Stepping through the Awk file
First of all, the file creates the relevant database, called 'anglia' and a table to store our grid of elevation points. It sets up this table with some useful indexes in place so that large queries can be processed rapidly.
Then it calculates the proper grid section to retrieve, given our central lat/long point.
It checks for every line, whether it should be written into the MySQL database (within 1000 grid points of Ipswich) or just ignored. If it writes the line, it will record the row and column of the original point, and the height.
Then it creates new fields for each elevation, which will store the slope in each direction from that point(45, 90, 135 degrees, and so on).

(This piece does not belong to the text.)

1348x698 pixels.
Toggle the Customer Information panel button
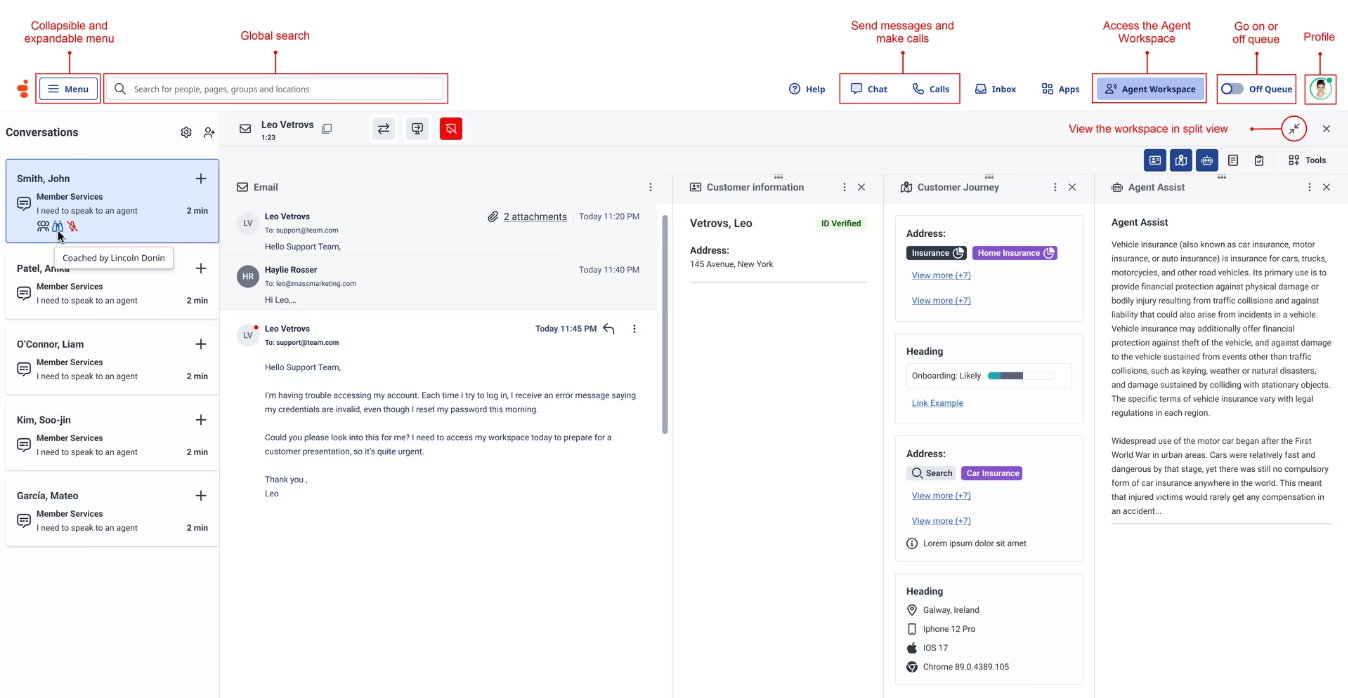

It fills in these values by testing the neighbours.
Finally it retrieves the most significant slopes (nearest and highest) and outputs them in a tabulated format to text files named '45.txt', '90.txt' etc. for every different 45 degree angle - a form suitable for repurposing later as a Google Earth file.
Deriving slope from elevation
In principle this is pretty easy, we can take neighbouring grid points and generate a new field for each record in the table which is the difference between itself and its neighbours. We need 8 fields altogether for the 8 immediate neighbours, which if you name them according to the angle between are 45, 90, 135, 180, 225, 270, 315 and 360 correlating to a NE, E, SE, S, SW, W, NW and N wind direction for paragliding. It populates these by testing the difference between each elevation and its relevant neighbour (one up and one across for a 45 degree angle). There's a useful sin() and int() number rounding hack which translates from the angle in degrees into +1 or 0 or -1 depending which neighbour it needs to test for a given angle.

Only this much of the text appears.